### Task details
Convert the data from the line with "Given: Click the" up to and including the line with "Looking at the" into a Markdown table with the columns No. and Text, one row per line, skipping blank lines and leaving out the pictures.

### Recorded data
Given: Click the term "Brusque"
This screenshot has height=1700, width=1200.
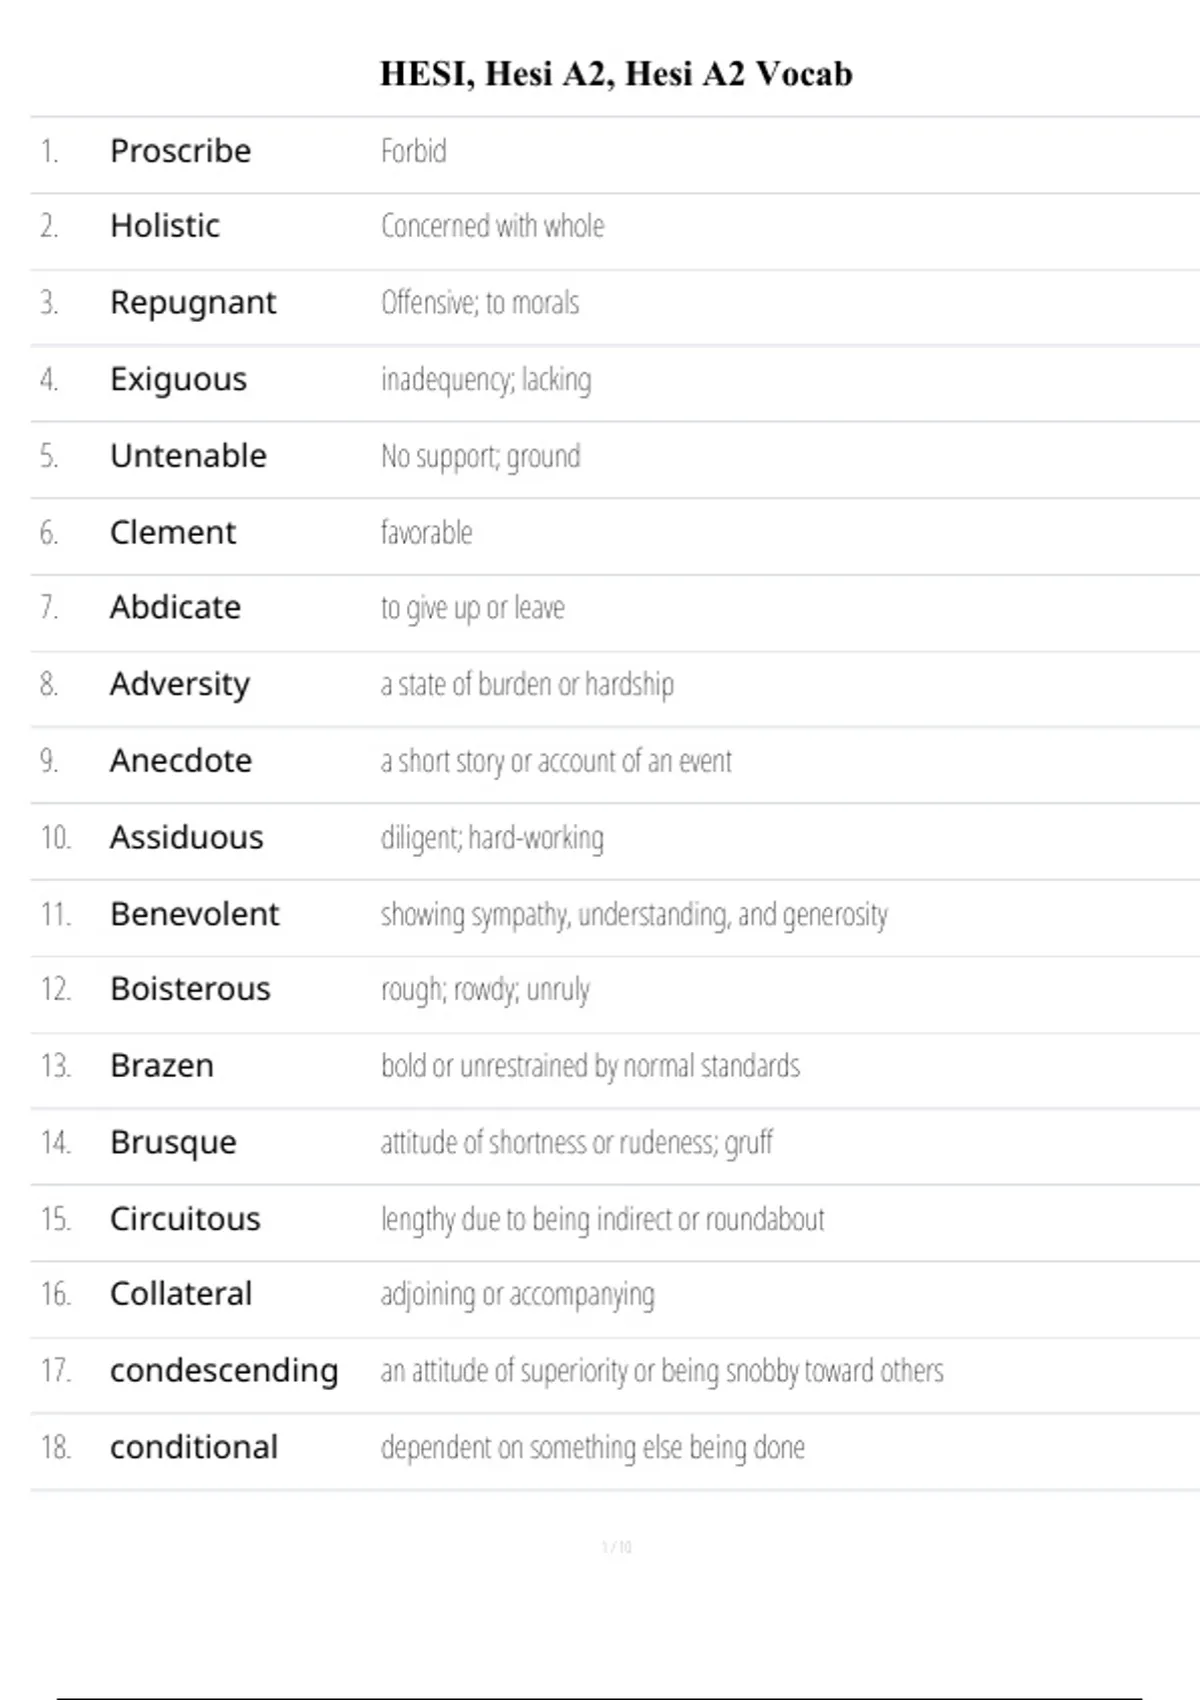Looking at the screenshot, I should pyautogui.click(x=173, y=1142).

---

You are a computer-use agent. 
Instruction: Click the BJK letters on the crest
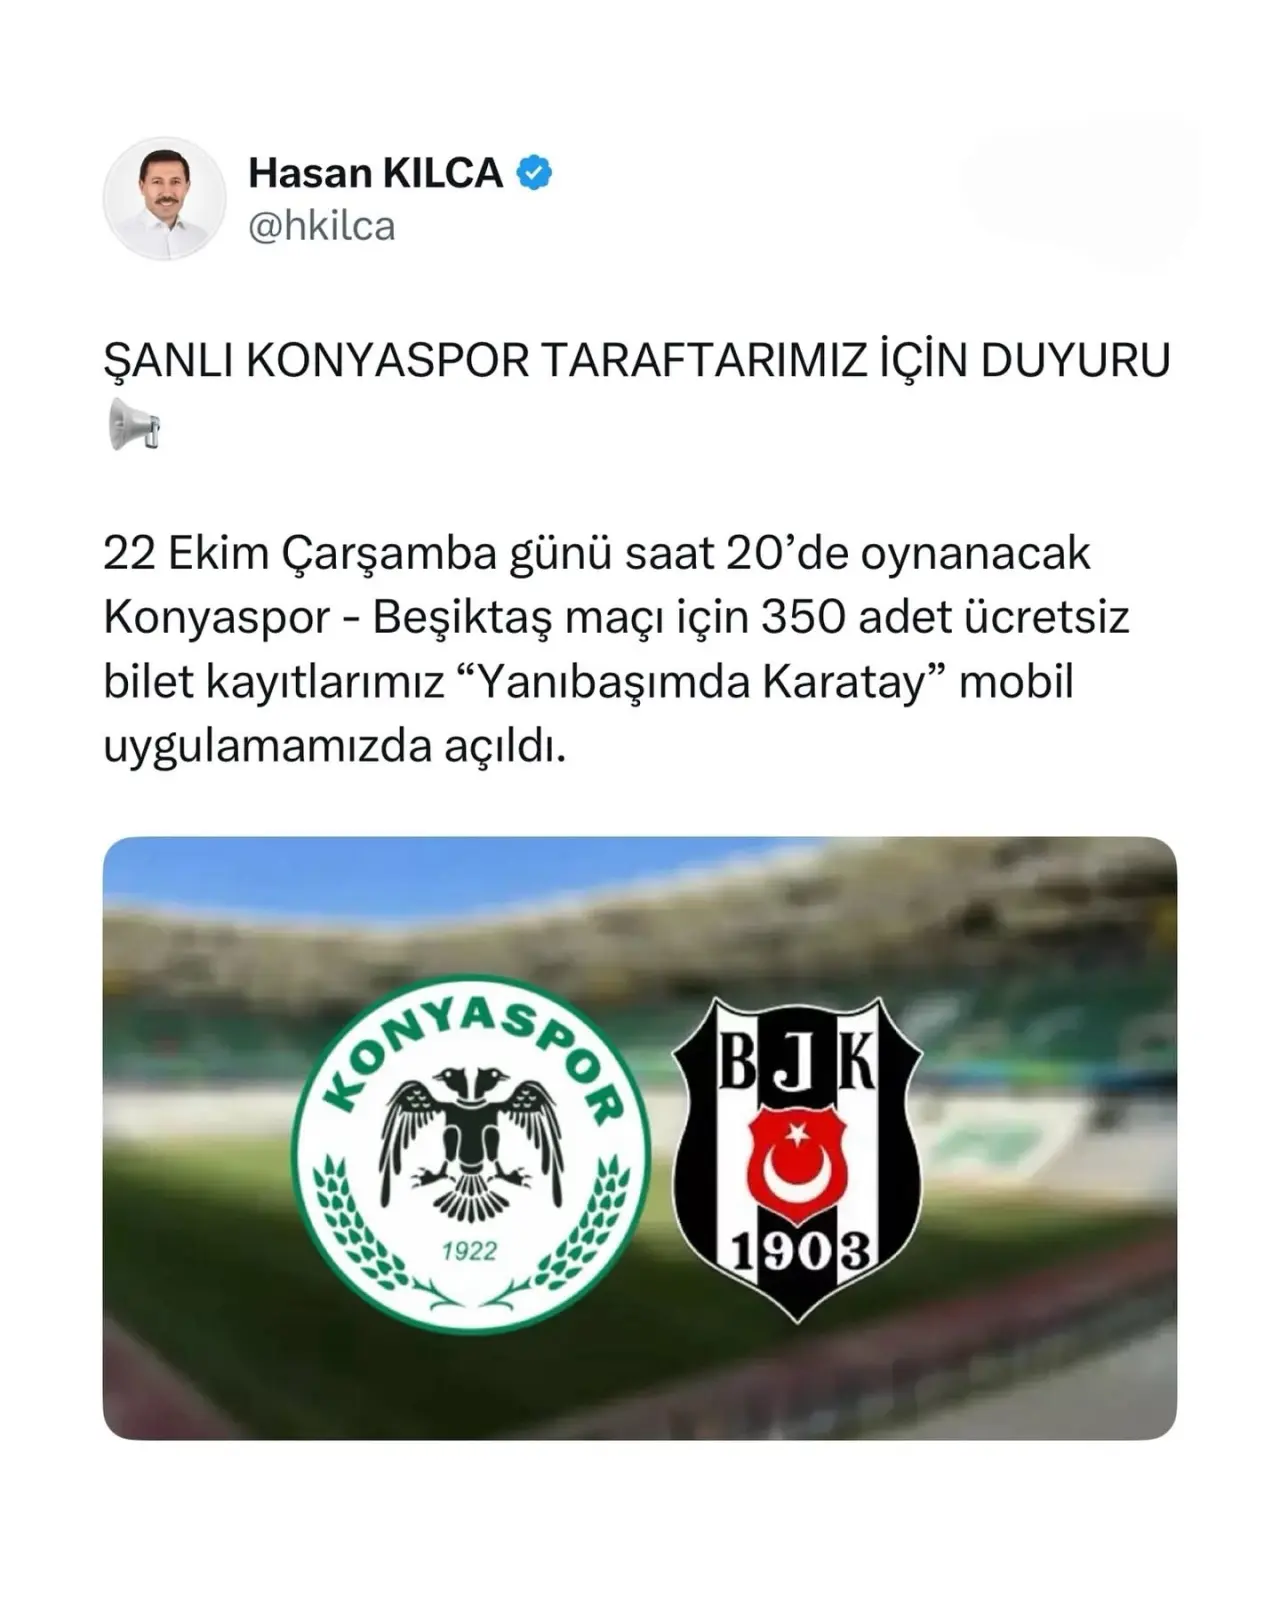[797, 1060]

### Expected answer
| No. | Text |
|---|---|
| 1 | Given: Click the term "Brusque" |
| 2 | This screenshot has height=1700, width=1200. |
| 3 | Looking at the screenshot, I should pyautogui.click(x=173, y=1142). |